The National Institute for Health and Care Excellence said Kadcyla
can cost more than £90,000 per patient and is not effective enough to
justify the price.
The watchdog, which decides which new medicines are cost effective,
said its guidance for the drug was in draft form and is now up for
public consultation.
- PA
Families of children with autism benefit from dog ownership
Many families face the decision of whether to get a dog. For families
of children with autism, the decision can be even more challenging. Now,
a researcher has studied dog ownership decisions in families of children
with autism and found, regardless of whether they owned dogs, the
parents reported the benefits of dog ownership included companionship,
stress relief and opportunities for their children to learn
responsibility.
“Children with autism spectrum disorders often struggle with
interacting with others, which can make it difficult for them to form
friendships,” said Gretchen Carlisle, a research fellow at the Research
Center for Human - Animal Interaction (ReCHAI) in the MU College of
Veterinary Medicine. “Children with autism may especially benefit from
interacting with dogs, which can provide unconditional, non-judgemental
love and companionship to the children.”
Carlisle interviewed 70 parents of children with autism. Nearly
two-thirds of the parents in the study owned dogs, and of those parents,
94 percent reported their children with autism were bonded to their
dogs. Even in families without dogs, 70 percent of parents said their
children with autism liked dogs. Many dog-owning parents said they
specifically chose to get dogs because of the perceived benefits to
their children with autism, Carlisle said.
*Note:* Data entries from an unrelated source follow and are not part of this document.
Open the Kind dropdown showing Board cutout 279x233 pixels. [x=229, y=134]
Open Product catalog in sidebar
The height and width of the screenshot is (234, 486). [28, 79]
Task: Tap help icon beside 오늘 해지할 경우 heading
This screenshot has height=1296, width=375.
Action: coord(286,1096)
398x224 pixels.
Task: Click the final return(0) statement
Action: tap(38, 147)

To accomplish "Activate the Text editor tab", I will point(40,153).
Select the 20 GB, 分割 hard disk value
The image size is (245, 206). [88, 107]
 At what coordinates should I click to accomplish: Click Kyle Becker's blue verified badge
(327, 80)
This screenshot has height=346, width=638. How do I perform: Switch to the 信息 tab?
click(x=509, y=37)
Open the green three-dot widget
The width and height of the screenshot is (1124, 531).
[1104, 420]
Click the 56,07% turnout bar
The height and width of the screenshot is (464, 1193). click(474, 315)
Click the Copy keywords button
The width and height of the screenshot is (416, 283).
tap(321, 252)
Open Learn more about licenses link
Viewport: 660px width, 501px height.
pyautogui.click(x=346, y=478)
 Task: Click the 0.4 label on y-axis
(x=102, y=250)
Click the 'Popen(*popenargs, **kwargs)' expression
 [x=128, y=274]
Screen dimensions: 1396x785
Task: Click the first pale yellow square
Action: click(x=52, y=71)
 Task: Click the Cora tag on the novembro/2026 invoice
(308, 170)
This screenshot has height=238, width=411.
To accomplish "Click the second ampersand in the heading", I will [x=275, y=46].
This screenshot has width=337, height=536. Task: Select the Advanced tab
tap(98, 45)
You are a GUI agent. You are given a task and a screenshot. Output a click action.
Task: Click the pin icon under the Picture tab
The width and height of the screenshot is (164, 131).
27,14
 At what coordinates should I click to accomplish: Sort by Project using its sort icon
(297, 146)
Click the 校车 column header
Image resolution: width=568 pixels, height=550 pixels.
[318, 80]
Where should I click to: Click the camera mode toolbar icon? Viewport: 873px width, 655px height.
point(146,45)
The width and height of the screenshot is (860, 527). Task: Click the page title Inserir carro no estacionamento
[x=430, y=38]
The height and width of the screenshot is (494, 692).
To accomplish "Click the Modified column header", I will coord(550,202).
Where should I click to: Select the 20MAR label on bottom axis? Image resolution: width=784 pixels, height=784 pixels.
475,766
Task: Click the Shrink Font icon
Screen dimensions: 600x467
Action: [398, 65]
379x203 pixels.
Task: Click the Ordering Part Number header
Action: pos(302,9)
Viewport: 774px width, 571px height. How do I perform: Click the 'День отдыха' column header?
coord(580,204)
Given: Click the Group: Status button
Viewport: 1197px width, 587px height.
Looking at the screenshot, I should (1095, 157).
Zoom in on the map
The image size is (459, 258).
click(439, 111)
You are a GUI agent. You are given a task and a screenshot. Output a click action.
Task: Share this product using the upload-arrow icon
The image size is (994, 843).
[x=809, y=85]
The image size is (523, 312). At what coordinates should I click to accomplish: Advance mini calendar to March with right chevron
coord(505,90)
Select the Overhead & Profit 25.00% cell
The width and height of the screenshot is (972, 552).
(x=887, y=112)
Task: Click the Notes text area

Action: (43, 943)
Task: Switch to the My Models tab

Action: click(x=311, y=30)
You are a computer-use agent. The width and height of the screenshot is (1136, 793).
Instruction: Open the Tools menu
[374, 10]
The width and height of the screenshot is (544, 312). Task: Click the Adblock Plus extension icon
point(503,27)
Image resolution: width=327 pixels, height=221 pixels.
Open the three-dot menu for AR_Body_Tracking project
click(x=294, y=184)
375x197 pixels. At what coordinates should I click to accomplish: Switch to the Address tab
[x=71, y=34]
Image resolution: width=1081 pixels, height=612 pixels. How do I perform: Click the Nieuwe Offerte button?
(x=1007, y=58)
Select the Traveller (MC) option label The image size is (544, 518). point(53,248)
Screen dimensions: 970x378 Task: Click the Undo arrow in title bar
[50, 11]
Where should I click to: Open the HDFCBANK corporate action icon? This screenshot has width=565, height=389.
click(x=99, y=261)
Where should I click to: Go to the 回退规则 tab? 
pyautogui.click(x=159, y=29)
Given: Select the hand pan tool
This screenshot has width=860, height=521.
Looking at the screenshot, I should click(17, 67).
“Dogs can help children with autism by acting as a social lubricant,”
Carlisle said. “For example, children with autism may find it difficult
to interact with other neighbourhood children. If the children with
autism invite their peers to play with their dogs, then the dogs can
serve as bridges that help the children with autism communicate with
their peers.”
Parents of children with autism should consider their children's
sensitivities carefully when choosing a dog in order to ensure a good
match between pet and child, he said.
“Bringing a dog into any family is a big step, but for families of
children with autism, getting a dog should be a decision that's taken
very seriously,” Carlisle said. “If a child with autism is sensitive to
loud noises, choosing a dog that is likely to bark will not provide the
best match for the child and the family. If the child has touch
sensitivities, perhaps a dog with a softer coat, such as a poodle, would
be better than a dog with a wiry or rough coat, such as a terrier.”
Carlisle recommends parents involve their children with autism when
choosing a dog.
“Many children with autism know the qualities they want in a dog,” he
said. “If parents could involve their kids in choosing dogs for their
families, it may be more likely the children will have positive
experiences with the animals when they are brought home.”